Foi Pietro Mazzoli, um mendigo cínico, que pára sempre no Largo do Capim, quem me apontou
o meio diverso da mendicidade das mulheres. Pietro é baixo, reforçado, corado. Puxa sempre a
suiça potente, com o minúsculo chapeuzinho posto ao lado, sobre a juba enorme e cheia de
lêndeas. É mendigo por desfastio e comodidade. Soldado, fugiu do serviço militar como criado
de bordo. Em Buenos Aires fez-se inculcador de casas suspeitas, porteiro do mesmo gênero,
caften, barítono de café cantante, preso. No Rio, sendo-lhe habitual a prisão, já foi cego, torto das
pernas, aleijado de carrinho, corcunda, maneta, atacado do mal de S. Guido. É o Frégoli da
miséria. Antes de se estabelecer mendigo, andou pelo Estado do Rio fazendo dançar um urso que
era um companheiro de malandragens. Essa pilhéria do urso nada autêntico valeu-lhe uma sova
e três anos de prisão.
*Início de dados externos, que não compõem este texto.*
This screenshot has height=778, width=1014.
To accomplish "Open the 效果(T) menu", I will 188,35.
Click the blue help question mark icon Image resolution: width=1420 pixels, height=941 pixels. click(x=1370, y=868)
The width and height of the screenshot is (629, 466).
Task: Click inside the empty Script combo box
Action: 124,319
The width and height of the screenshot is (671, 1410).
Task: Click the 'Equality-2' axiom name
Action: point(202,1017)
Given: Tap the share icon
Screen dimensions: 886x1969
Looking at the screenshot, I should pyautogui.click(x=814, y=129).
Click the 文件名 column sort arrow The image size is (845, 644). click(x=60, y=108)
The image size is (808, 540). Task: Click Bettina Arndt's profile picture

Homem de tal jaez conhece todos os truques, a falsa miséria e a verdadeira,
a exploração e a dor sentida. É ele quem nos inicia.
Há mendigas burguesas, mendigas mães de família, alugadas, dirigidas por caftens, cegas que
vêem admiravelmente bem, chaguentas lépidas, cartomantes ambulantes, vagabundas, e uma
série de mulheres perdidas cuja estrela escureceu na mais aflitiva desgraça.